4-Aryl-1,2,3-triazole: A Novel Template for a Reversible Methionine Aminopeptidase 2 Inhibitor, Optimized To Inhibit Angiogenesis in Vivo
Journal of Medicinal Chemistry2005Vol. 48(18), pp. 5644–5647
Citations Over TimeTop 12% of 2005 papers
Lara S. Kallander, Qing Lü, Wenfang Chen, Thaddeus A. Tomaszek, Guang Yang, David G. Tew, Thomas D. Meek, Glenn A. Hofmann, Christina K. Schulz-Pritchard, Ward W. Smith, Cheryl A. Janson, Margret Ryan, Guifeng Zhang, Kyung Johanson, Robert B. Kirkpatrick, Thau Ho, Paul W. Fisher, Michael R. Mattern, Randall K. Johnson, Michael Hansbury, James D. Winkler, Keith W. Ward, Daniel F. Veber, Scott K. Thompson
Abstract
Inhibitors of human methionine aminopeptidase type 2 (hMetAP2) are of interest as potential treatments for cancer.

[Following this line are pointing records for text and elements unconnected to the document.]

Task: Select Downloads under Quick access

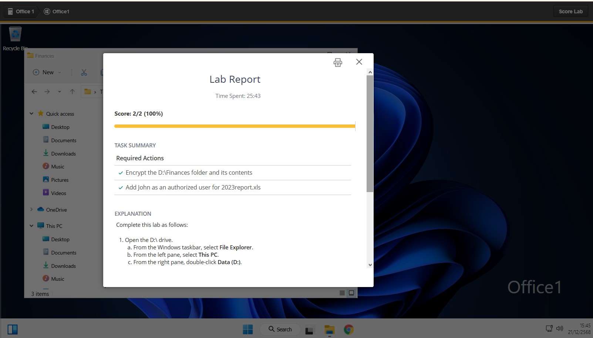Action: tap(63, 154)
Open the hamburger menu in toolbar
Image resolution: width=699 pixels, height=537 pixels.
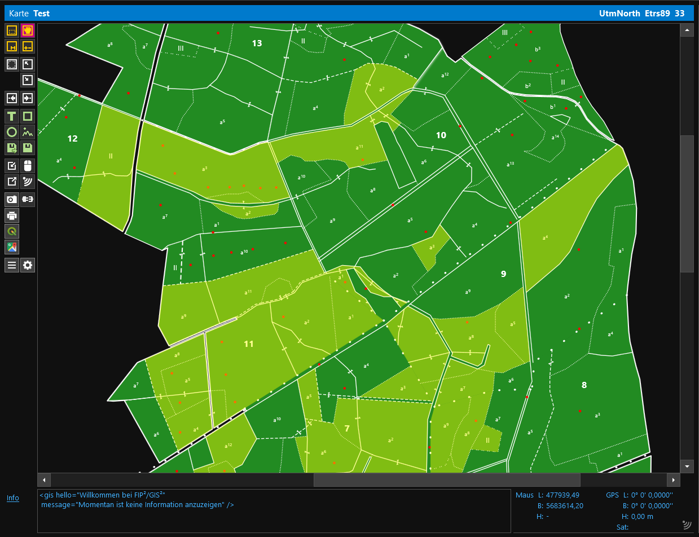12,265
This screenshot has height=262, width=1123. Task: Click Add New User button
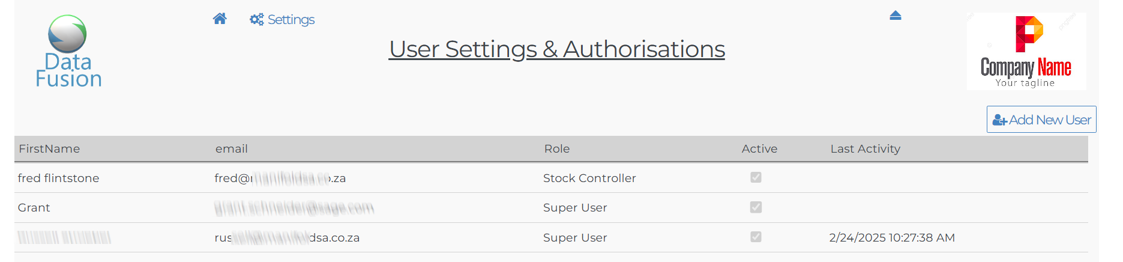tap(1041, 120)
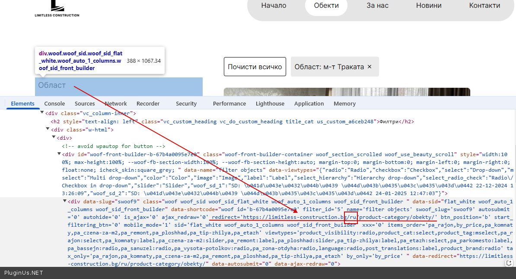This screenshot has height=279, width=516.
Task: Open the Sources tab
Action: (85, 104)
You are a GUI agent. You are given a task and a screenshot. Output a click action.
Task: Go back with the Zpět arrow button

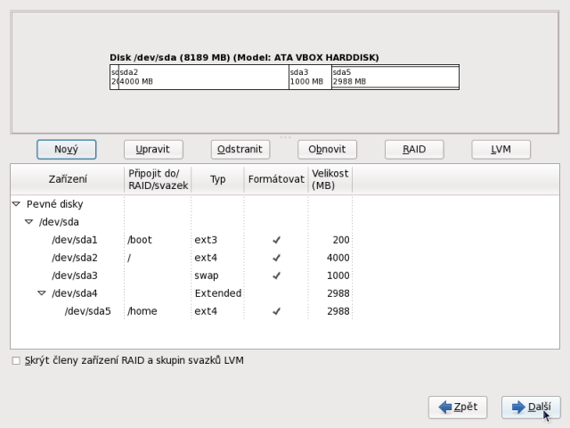(458, 407)

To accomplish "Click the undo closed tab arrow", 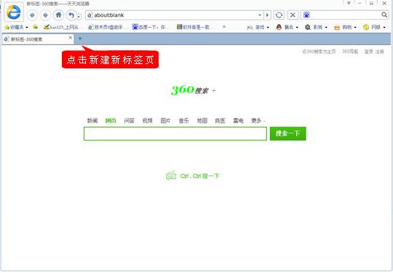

A new class of small molecule reversible inhibitors of hMetAP2 was discovered and optimized, the 4-aryl-1,2,3-triazoles. Compound 24, a potent inhibitor of cobalt-activated hMetAP2, also inhibits human and mouse endothelial cell growth. Using a mouse matrigel model, this reversible hMetAP2 inhibitor was also shown to inhibit angiogenesis in vivo.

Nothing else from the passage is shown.